If you want some great views of york then this is the place to go. Easy to find near the city centre and very close to the Viking centre and castle museum. Access like most castles is up a large flights of steps with the entrance through a small door. Maintained by English Heritage you will need your membership card or pay the small entrance fee. Once inside theirs plenty to see in what is a small tower the fire places, well and small chapel. The thing you must do is climb the stairs to the wall walkway giving access to superb views over york and the wider vale. As an English heritage member I will visit the tower on most trip to York. In the tower there's a small shop and be aware there are no toilets the nearest been in the coppergate centre
This is a very nice activity with some very good views from the top of the tower. This is a English Heritage site the entrance is at the top of the very steep steps and it isn't suitable for people with disabilities or in a wheelchair. Within the tower itself there's not huge amounts to look at. There is a very small shop inside the courtyard. Some castles you can walk around for hours this small tower is only around a half an hour activity.

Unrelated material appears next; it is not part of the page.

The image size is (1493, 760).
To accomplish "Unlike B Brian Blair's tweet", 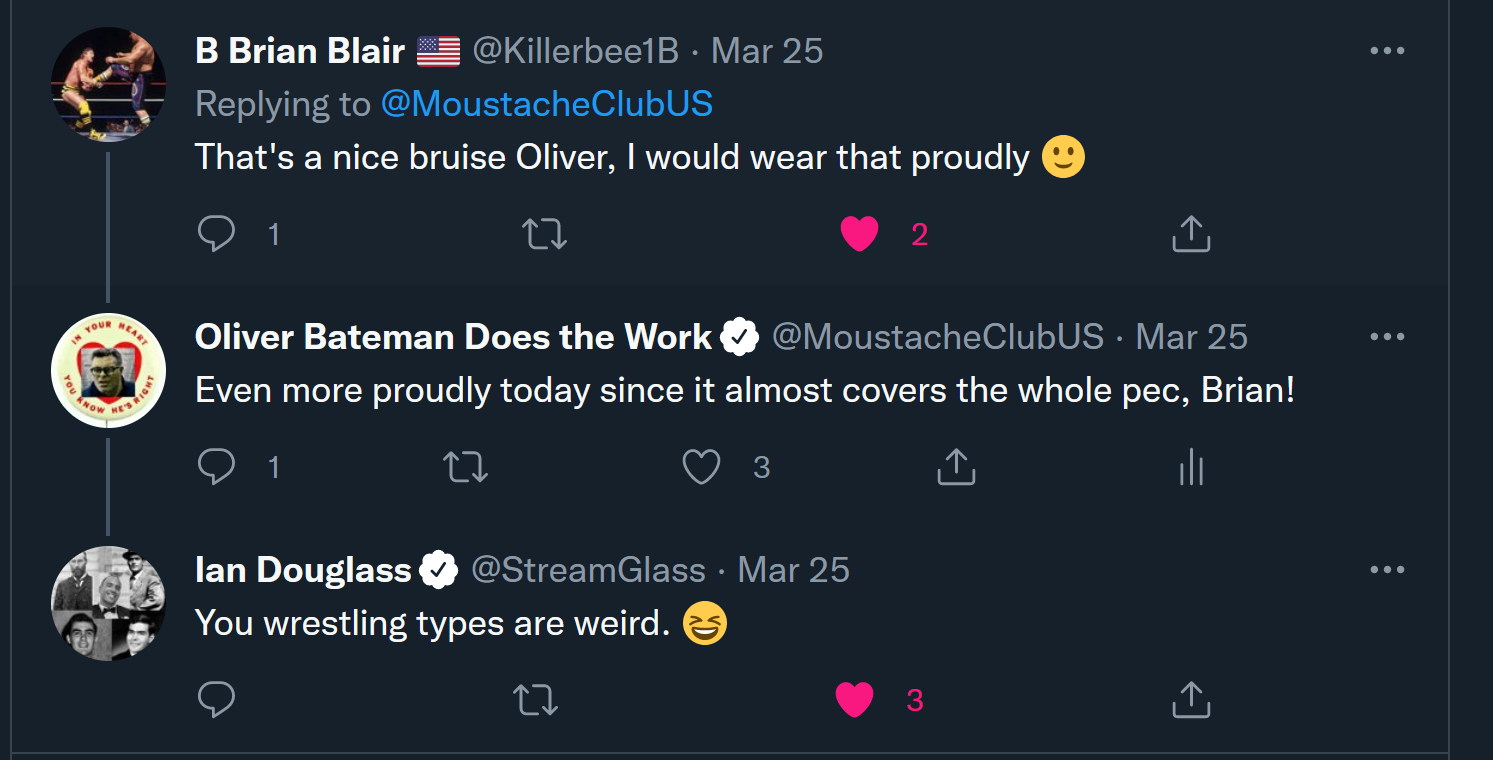I will pyautogui.click(x=859, y=234).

This small tower has some stunning views of York, only problem was it's got a lot of steep steps up to it. Certainly a workout getting up there. The views are certainly worth the workout. A little on the expensive side however. The staff are really polite and chatty.
Good views of the surrounding area. Don't expect to be here too long though as you will probably see everything in around 45 mins. Steep steps to the entrance so not for those unsteady with heights!

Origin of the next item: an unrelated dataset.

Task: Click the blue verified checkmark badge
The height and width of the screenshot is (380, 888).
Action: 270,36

First re-visit since 1974 and despite the addition of a rather up-market gift shop and some swords and similar to play with (in 1974 you just got the bare tower and a leaflet ) the powers that be have had the sense to leave it pretty much alone and I loved going back. Couldn't make it up to the top of the walls this time, but my son was there like a rat up a drainpipe and loved the views. I highly recommend it, but you can't get in at all if you can't climb the steep steps up to the entrance, so beware.

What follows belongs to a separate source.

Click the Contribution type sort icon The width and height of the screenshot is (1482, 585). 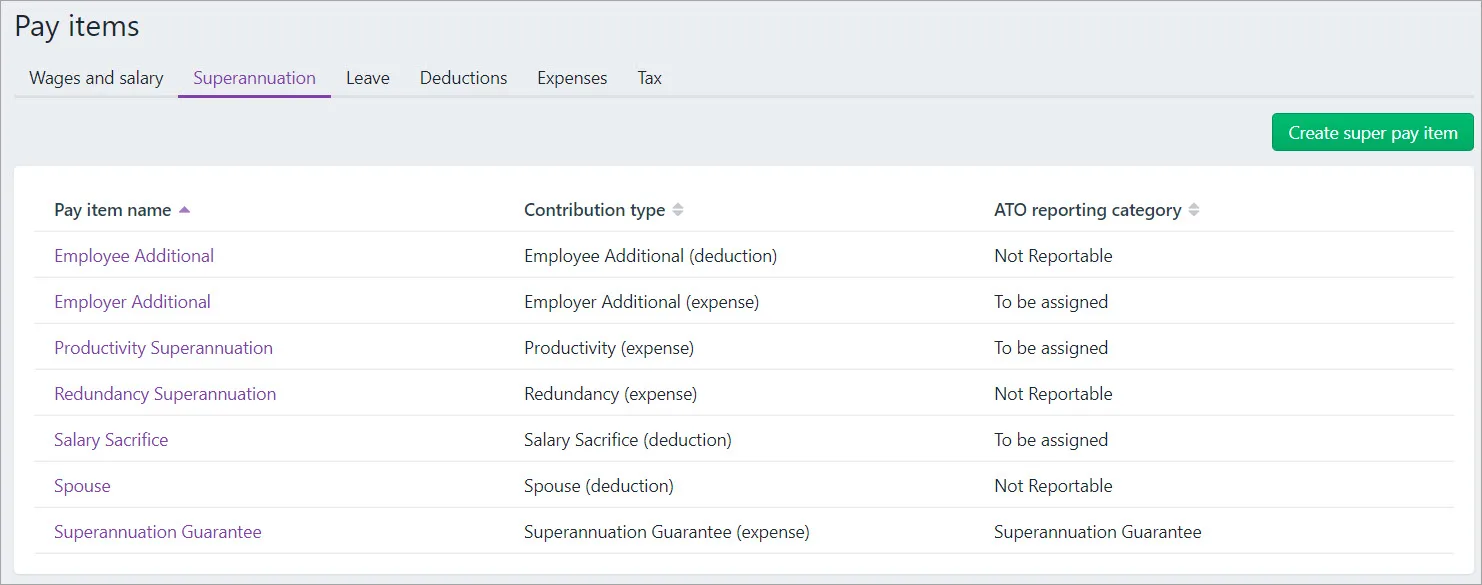click(678, 210)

Charming little castle. My son (2) really wanted to go inside. As an English Heritage member, entry was free, so we went in to look around. The castle is very small, so we weren't inside for long, but it was nice seeing a piece of history. You can climb up some stairs to walk along the top of the outer wall, with great views across York, and down again. There's a small room half way up one of the staircases for you to look around in, which is interesting (very small and not much inside, but I like this kind of thing). Just be aware you need to walk up 30-40 steps to get to the castle as it is sited on top of a steep mound.
Up the long staircase to enter an ancient tower. It used to be 2 floors inside but the dividing floor and roof are long gone. You do get to climb to the walk around the upper battlements. Panels on the ground floor show you what it once looked like. The whole adventure takes about 20 min but it is very interesting and you get great views of the city. There is a gift shop, but the shop in the castle nest door is far larger.
Interesting semi-ruined tower in the centre of York. It's quite small but the best feature is the walkway around the top of the tower where you get a fabulous view over the city. It has a nice little courtyard with a small shop and dressing up area for children. The steps leading up to the tower are very steep!!
Brilliant compact place to get some decent views all around York. It's not the highest building but the area around is clear enough to see all around without issue. Be careful going up and down the stairs as they are quite steep! Very cheap to get in so well worth it!